A marca Schutz se manteve como destaque da Arezzo, impulsionada principalmente pela Schutz EUA, embora a Arezzo também tenha reportado um sólido desempenho, mesmo sendo uma marca mais madura, avalia a XP.

A margem bruta da Arezzo cresceu +3,4 p.p a/a, devido à fácil base de comparação do canal de franquias, maiores vendas pelo preço cheio nos canais sell out e uma maior participação das Schutz EUA.

Para os próximos trimestres, a Arezzo forneceu indicações positivas, com um crescimento de sell out de +73,5% em abril vs. 2019, enquanto a recente depreciação do real deve contribuir positivamente para a margem da Schutz EUA no 2T22.

Grupo Soma (SOMA3)

Já o Grupo Soma (SOMA3) reportou resultados sólidos no 1T22, com um forte crescimento de receita e indicações positivas em todas as marcas. A receita líquida consolidada aumentou 56% ano contra ano (a/a), puxada tanto por Soma excluindo Hering (+60% a/a) como com Hering (+51% a/a).

Em Grupo Soma ex-Hering, destaque para Farm (+38% a/a), Animale (+50% a/a), Farm Global (+105% a/a) e NV (+66% A/a) como as principais contribuições para crescimento no trimestre, enquanto a Hering postou vendas recordes para um 1º trimestre à medida que o foco do Soma foi reduzir a ruptura e melhorar o nível de entrega para fomentar o crescimento de vendas (sellout).

O varejo físico foi o destaque do Grupo Soma (lojas próprias +110% a/a, franquias +46%) por conta da base fácil de comparação, apesar do atacado ter se mantido forte (+62% a/a) e o digital ter crescido 15% em cima de uma base forte. A integração com a Hering segue a todo vapor, segundo o CEO, Roberto Luiz Jatahy Gonçalves, e o foco agora é abastecer de forma adequada a cadeia para não gerar rupturas.

Lojas Renner (LREN3)

A Lojas Renner somou resultados sólidos de crescimento de receita, mas rentabilidade ainda pressionada. A receita líquida consolidada cresceu +38% vs. 2019, impulsionadas pela recuperação do varejo e pelo crescimento de receitas da Realize de +72% a/a, suportadas pela expansão de seu portfólio combinada a maiores gastos no Meu Cartão.

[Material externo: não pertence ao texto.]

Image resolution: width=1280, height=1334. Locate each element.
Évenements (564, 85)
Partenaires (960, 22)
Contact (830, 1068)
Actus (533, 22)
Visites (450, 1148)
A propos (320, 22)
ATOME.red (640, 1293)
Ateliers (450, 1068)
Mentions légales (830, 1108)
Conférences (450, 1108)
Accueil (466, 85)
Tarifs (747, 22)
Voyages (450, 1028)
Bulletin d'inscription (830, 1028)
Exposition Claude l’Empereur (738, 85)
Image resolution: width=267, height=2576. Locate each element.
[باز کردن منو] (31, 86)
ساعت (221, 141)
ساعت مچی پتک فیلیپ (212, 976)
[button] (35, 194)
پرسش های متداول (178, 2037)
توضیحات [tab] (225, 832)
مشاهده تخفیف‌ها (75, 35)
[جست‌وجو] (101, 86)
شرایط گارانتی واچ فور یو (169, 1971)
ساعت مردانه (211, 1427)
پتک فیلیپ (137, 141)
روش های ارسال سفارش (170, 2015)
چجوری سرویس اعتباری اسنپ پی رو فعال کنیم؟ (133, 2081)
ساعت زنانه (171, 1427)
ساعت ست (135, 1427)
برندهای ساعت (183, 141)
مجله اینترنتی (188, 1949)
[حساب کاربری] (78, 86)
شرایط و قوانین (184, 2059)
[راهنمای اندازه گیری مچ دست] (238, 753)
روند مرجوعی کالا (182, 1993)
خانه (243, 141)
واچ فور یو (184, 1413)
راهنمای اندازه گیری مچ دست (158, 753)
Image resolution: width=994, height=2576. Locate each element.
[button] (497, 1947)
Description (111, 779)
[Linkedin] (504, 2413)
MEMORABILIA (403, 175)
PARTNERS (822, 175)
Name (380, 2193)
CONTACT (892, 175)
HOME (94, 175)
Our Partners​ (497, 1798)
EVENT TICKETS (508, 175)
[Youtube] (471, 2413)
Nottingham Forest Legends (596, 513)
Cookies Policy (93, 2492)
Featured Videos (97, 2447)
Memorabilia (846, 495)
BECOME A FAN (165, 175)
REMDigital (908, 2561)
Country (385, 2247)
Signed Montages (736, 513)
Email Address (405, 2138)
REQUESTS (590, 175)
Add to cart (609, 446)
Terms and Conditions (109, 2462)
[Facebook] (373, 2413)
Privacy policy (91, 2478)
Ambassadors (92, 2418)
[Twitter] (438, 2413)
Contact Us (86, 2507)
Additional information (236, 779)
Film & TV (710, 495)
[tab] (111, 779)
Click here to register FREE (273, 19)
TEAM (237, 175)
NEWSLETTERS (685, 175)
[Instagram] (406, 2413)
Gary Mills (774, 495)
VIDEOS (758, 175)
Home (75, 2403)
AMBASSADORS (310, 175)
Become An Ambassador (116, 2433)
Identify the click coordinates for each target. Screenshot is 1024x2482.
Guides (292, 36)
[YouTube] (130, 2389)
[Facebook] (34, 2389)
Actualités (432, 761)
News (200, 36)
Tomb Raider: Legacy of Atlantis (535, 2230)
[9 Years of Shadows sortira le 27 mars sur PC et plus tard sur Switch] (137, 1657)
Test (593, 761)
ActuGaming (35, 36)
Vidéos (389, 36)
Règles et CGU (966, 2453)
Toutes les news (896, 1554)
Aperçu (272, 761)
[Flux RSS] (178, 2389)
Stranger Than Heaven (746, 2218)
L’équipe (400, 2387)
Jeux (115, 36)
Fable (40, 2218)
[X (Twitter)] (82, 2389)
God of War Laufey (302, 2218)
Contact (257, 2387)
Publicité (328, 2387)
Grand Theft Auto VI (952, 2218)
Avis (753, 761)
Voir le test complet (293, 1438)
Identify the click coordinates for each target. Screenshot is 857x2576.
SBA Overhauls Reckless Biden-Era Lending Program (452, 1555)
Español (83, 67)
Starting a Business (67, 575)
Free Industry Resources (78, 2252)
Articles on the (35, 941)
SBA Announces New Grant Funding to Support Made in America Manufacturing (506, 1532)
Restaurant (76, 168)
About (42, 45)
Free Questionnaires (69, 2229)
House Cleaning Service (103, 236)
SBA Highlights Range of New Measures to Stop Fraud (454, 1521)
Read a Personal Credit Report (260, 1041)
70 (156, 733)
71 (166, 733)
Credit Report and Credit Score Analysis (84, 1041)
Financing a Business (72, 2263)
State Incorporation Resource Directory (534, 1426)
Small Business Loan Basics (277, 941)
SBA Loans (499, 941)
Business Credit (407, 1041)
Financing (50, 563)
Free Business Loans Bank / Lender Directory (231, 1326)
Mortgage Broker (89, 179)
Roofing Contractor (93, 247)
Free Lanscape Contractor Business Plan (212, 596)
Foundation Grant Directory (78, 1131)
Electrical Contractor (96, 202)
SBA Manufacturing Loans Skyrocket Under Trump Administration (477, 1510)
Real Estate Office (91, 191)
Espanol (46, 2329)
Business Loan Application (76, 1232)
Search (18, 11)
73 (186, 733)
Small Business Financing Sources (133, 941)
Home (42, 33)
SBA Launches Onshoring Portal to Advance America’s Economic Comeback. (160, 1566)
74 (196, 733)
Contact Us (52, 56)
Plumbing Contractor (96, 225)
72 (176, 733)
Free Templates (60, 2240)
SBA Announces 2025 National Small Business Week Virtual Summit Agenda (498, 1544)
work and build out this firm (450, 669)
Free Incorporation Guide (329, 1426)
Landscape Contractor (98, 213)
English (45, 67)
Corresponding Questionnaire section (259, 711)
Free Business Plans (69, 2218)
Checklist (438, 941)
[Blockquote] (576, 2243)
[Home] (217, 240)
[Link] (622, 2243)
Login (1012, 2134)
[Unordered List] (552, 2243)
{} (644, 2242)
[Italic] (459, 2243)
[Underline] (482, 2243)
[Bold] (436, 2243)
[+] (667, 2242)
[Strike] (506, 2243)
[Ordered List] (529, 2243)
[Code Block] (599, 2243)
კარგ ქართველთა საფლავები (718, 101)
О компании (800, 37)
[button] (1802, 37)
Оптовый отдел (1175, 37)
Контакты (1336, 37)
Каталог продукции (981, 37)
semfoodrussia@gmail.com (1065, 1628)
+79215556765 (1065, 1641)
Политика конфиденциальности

O lucro líquido totalizou R$ 192 milhões (+21% a/a) beneficiado pelas receitas financeiras sobre os recursos levantados no follow-on, combinadas a um menor pagamento de impostos devido a incentivos fiscais.

“A empresa destacou que o crescimento de receitas acelerou em abril/22 e está acima das expectativas, deixando-os otimistas quanto à dinâmica de resultados no curto prazo. No entanto, também enxergamos o aumento dos níveis de inadimplência na Realize como um ponto de atenção, uma vez que ele está acima dos níveis de 2019”, afirma a XP.

Para Flávio Conde, da Levante, a Renner é uma empresa bem estruturada e de sucesso. Ele destaca que as ações estão muito baratas pois estão no mesmo preço de 2018. “A Renner tem a melhor combinação de resultado do 1T22. Além disso, ela fez uma captação de quase R$ 4 bilhões em abril do ano passado e ela não gastou o dinheiro. As outras empresas têm alguma dívida, e ela não tem dívidas”, afirma.

A perspectiva da Renner para o 2T22 também é boa. “Abril segue acelerando em volume de peças e transações em torno de dois dígitos. O resultado de vendas têm sido superpositivos”, afirmou Fabio Adegas Faccio, CEO da Renner, ao destacar o bom desempenho de vendas até o momento com o Dia das Mães.